Pathologic complete response was observed in 99 patients (44.4%) in the ado-trastuzumab emtansine plus pertuzumab group vs 123 (55.7%) in the docetaxel, carboplatin, and trastuzumab plus pertuzumab group (absolute difference = –11.3 percentage points, P = .016). An exploratory multivariate analysis indicated that treatment with ado-trastuzumab emtansine plus pertuzumab (odds ratio [OR] = 0.62, 95% confidence interval [CI] = 0.42–0.93) and positive hormone receptor status (OR = 0.43, 95% CI = 0.28–0.65) were associated with a lower likelihood of pathologic complete response.

Adverse Events

During neoadjuvant treatment, grade 3 or 4 adverse events occurred in 64% of the docetaxel, carboplatin, and trastuzumab plus pertuzumab group vs 13% of the ado-trastuzumab emtansine plus pertuzumab group, and serious adverse events occurred in 29% vs 5%, respectively.

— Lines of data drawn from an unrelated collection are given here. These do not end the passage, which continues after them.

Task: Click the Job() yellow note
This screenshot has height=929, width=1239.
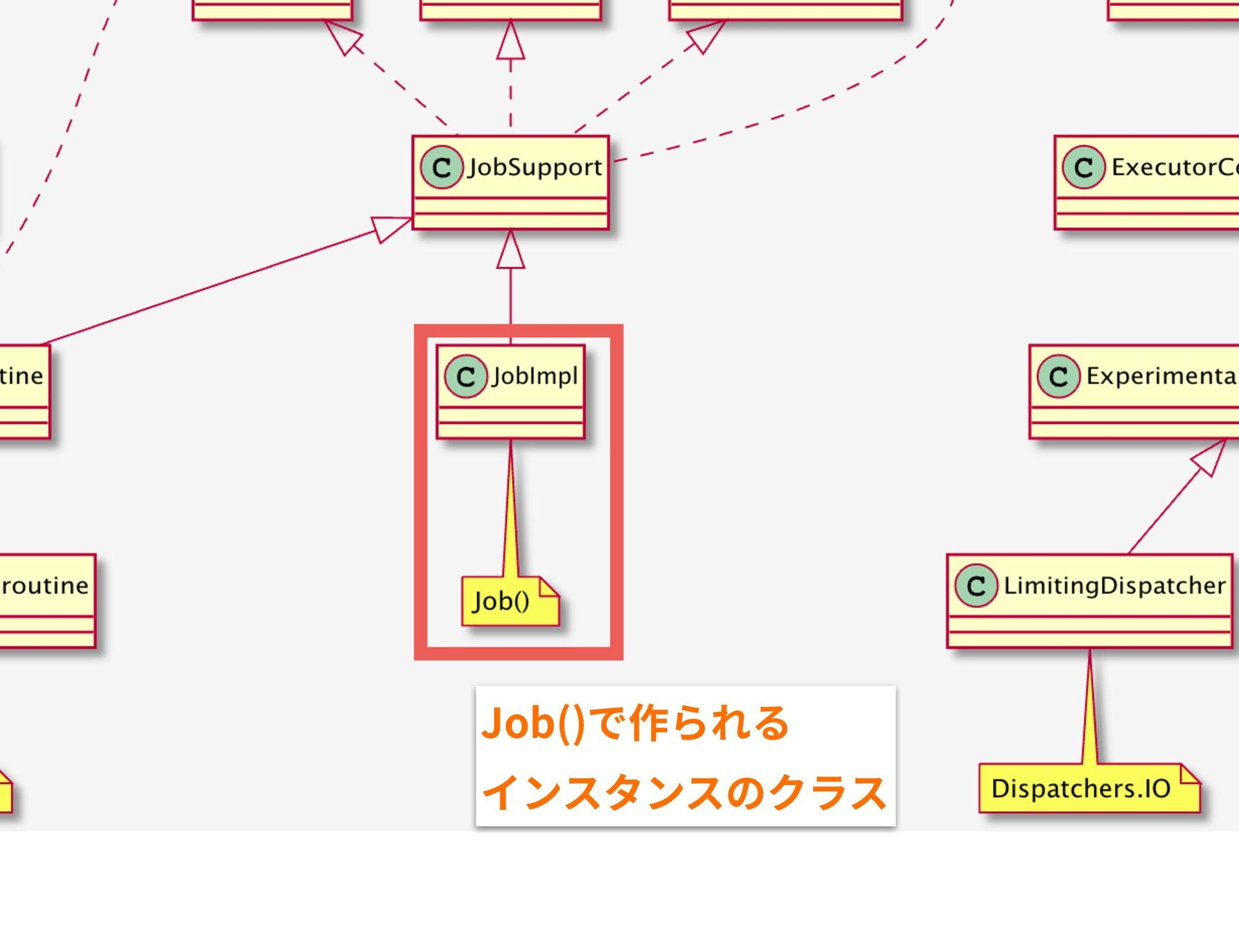Action: point(502,602)
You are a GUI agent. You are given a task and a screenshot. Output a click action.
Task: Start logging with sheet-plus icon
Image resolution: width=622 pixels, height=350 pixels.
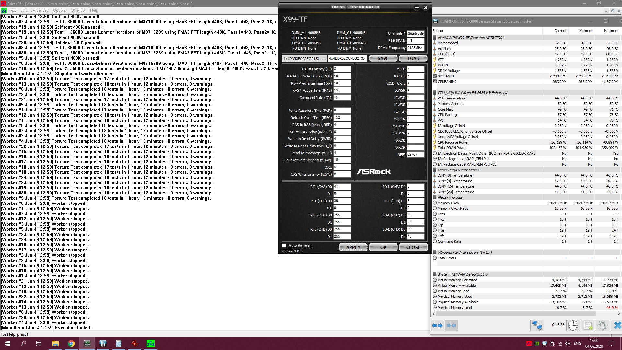coord(588,325)
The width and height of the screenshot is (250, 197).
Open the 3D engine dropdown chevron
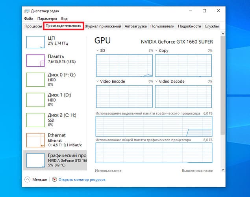click(97, 50)
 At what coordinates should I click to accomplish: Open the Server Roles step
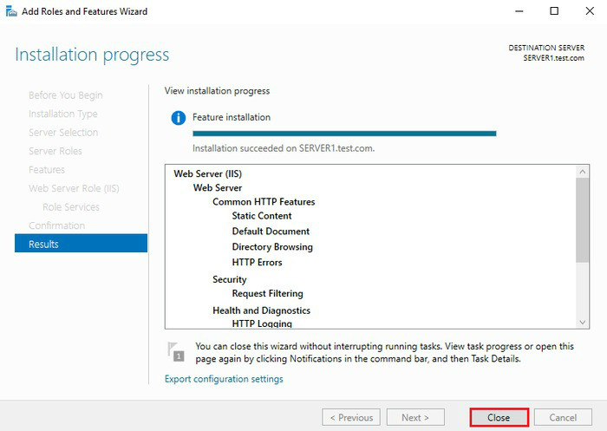(55, 151)
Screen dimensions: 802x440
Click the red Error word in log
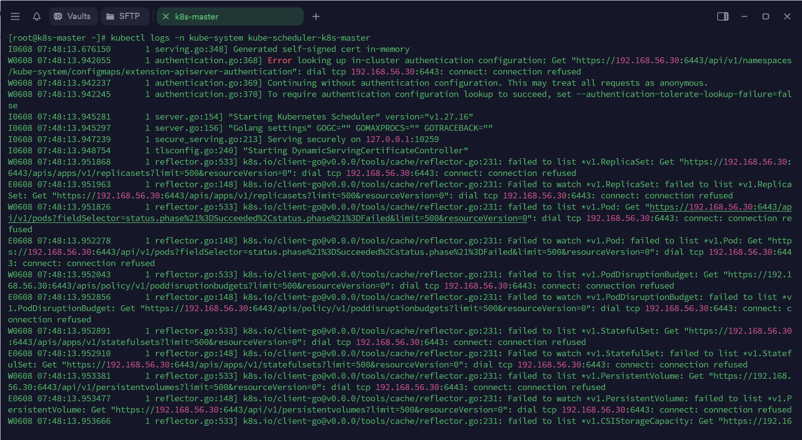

The most common grade 3 or 4 adverse events were decreased platelet count (1% vs 5%), fatigue (1% vs 3%), increased alanine transaminase (1% vs 2%), and hypokalemia (1% vs 2%) in the ado-trastuzumab emtansine plus pertuzumab group and neutropenia (25% vs < 1%), diarrhea (15% vs < 1%), and febrile neutropenia (15% vs 0) in the docetaxel, carboplatin, and trastuzumab plus pertuzumab group. No deaths occurred during neoadjuvant treatment.

The investigators concluded: “Traditional neoadjuvant systemic chemotherapy plus dual HER2-targeted blockade (docetaxel, carboplatin, and trastuzumab plus pertuzumab) resulted in significantly more patients achieving a pathological complete response than HER2-targeted chemotherapy plus HER2-targeted blockade ([ado-]trastuzumab emtansine plus pertuzumab); however, numerically more grade 3–4 and serious adverse events occurred in the chemotherapy plus trastuzumab and pertuzumab group. Further efforts to improve the efficacy of chemotherapy without imparting more toxicity are warranted.”

The study was funded by F. Hoffmann–La Roche and Genentech.

Sara A. Hurvitz, MD, of David Geffen School of Medicine, University of California, Los Angeles, is the corresponding author of The Lancet Oncology article.

The content in this post has not been reviewed by the American Society of Clinical Oncology, Inc. (ASCO®) and does not necessarily reflect the ideas and opinions of ASCO®.